For more details, you can download this paper from ACM DIGITAL LIBRARY. The following url is the corresponding download link: https://dl.acm.org/citation.cfm?id=3132973&CFID=1005695721&CFTOKEN=57128415

DataSet

We publish the Sina Weibo Dataset used in our paper,i.e., dataset_weibo.txt. It contains 119,313 messages in June 1, 2016. Each line contains the information of a certain message, the format of which is:

<message_id>\tab<user_id>\tab<publish_time>\tab<retweet_number>\tab<retweets>
<message_id>:     the unique id of each message, ranging from 1 to 119,313.
<root_user_id>:   the unique id of root user. The user id ranges from 1 to 6,738,040.
<publish_time>:   the publish time of this message, recorded as unix timestamp.
<retweet_number>: the total number of retweets of this message within 24 hours.
<retweets>:       the retweets of this message, each retweet is split by " ". Within each retweet, it records 
the entile path for this retweet, the format of which is <user1>/<user2>/......<user n>:<retweet_time>.
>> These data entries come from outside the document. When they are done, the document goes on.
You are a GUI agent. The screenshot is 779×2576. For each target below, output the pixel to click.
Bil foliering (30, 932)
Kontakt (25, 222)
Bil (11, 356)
    This dataset is limited to only use in research. And when you use this dataset, please cite our paper as listed above.

Downlowd link: https://pan.baidu.com/s/1c2rnvJq

password: ijp6

Steps to run DeepHawkes

1.split the data to train set, validation set and test set. command:

cd gen_sequence
python gen_sequence.py
#you can configure parameters and filepath in the file of "config.py"

2.trainsform the datasets to the format of ".pkl" command:

cd deep_learning
python preprocess.py
#you can configure parameters and filepath in the file of "config.py"

3.train DeepHawkes command:

cd deep_learning
python run_sparse.py learning_rate learning_rate_for_embeddings l2 dropout
#exsamples  python -u run_sparse.py 0.005 0.0005 0.05 0.8